“Now It Gets Interesting” Trader Warns, Gold’s Move “Impressive & Significant”

Authored by Richard Breslow via Bloomberg,

The news has been sordid. Markets are decidedly unsettled. And the mood among traders is one of resignation. It’s been the first day of this sell-off that I’ve not heard much, if anything, about bounces or oversold conditions. In fact, quite the opposite. Analysts are embracing the price action and arguing that even these levels reflect too much optimism. Self-inflicted wounds can be the most devastating.

Nevertheless, it’s a new month and probably worth taking some stock as to where we stand. We have a habit of extrapolating moves ad infinitum and creating narratives to bolster the case. On the back of proper forward guidance or hard economic trends that is an example of resolve and discipline. In explaining what may be current themes it works until it doesn’t. Especially if traders are trying to navigate waters roiled by behavior that can’t be made an input for any model.

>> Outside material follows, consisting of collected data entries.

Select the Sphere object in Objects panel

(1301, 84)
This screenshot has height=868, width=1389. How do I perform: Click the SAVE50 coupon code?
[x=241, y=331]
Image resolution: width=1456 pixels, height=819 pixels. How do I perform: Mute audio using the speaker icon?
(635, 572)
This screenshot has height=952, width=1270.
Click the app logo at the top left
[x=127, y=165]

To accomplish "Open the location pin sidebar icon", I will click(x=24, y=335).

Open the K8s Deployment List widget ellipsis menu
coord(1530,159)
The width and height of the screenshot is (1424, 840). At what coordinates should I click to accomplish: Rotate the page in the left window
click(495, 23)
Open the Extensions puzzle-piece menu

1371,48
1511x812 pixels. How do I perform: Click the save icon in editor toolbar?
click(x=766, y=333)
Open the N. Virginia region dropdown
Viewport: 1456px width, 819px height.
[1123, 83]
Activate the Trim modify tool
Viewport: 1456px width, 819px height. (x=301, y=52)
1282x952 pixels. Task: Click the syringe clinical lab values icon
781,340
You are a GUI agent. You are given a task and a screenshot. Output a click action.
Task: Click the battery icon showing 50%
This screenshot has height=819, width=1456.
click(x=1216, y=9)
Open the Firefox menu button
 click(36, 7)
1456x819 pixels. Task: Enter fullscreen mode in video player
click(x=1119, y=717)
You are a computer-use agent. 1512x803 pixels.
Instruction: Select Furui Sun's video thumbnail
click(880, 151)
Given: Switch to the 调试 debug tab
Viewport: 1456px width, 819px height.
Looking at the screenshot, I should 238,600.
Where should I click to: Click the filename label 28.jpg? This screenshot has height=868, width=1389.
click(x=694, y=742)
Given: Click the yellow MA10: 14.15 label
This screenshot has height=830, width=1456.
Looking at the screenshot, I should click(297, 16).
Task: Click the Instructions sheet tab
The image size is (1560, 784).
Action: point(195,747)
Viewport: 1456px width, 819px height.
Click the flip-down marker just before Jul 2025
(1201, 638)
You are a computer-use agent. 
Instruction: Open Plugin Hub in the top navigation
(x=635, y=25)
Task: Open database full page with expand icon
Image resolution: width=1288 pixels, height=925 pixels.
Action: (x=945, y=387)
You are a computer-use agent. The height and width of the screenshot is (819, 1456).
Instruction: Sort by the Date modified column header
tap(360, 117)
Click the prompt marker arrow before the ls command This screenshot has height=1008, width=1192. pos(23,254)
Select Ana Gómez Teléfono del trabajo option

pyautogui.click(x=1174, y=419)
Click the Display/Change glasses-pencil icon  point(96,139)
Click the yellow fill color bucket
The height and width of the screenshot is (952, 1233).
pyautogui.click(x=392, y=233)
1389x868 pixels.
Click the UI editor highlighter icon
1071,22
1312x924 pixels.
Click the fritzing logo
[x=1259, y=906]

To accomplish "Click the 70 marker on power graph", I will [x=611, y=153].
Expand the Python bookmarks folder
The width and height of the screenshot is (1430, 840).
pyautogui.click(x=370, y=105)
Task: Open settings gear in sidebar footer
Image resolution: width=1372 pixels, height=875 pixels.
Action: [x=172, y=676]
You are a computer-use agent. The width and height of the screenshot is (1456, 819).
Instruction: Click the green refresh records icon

The S&P 500 has fallen right into major-league support. Whether it holds or not will be a big deal in setting the tone for the coming month. There are technical levels galore between the current price and 2700. Including the important retracement level at 2715 of the move from last December’s low to May’s high. Remember how bullish everyone was a mere month ago? If stocks are going to hold, this is the zone.

Not coincidentally, the Nasdaq 100 and the Russell 2000 have also fallen into areas that need to hold. There aren’t any bellwethers playing the which-one-doesn’t-belong game. It looks like it is sink or swim together. And all of these indexes are trading off the same news. Oddly enough, or perhaps not, there are any number of other global indexes that have similarly fallen toward important pivots. This is true in Europe as well as Asia. It’s going to be an interesting week.

Of course, it would be a lot easier to be more constructive on risk assets in general if the move lower in sovereign yields wasn’t so relentlessly impulsive. But here, too, there is reason to watch things closely. In November of 2016, 30-year Treasury yields took off from a base of c. 2.50% and we never saw that level again. Until now. And you don’t need a chart to validate the assumption that 2% in the 10-year is a big deal.

There have been a lot of analysts throwing in the towel on West Texas crude. Before you do, watch whether today’s bounce off the lows holds. This is a market with scope to move. But there is a lot of support down here and the market bounced where it should have. And, frankly, some of the price targets being thrown out there seem very aggressive.

The move in gold is actually impressive and significant. And yet it feels late to the party. I suspect it is back in the category of everyone should have some in their portfolio, but I’m not sure if the message it is sending is actionable in the broader context
June follows May. And we’ll see if prices continue on or correct.

There are a ton of levels to help define which will be the case. The central banks should step back and see how the news plays out. Their models don’t capture what is going on either.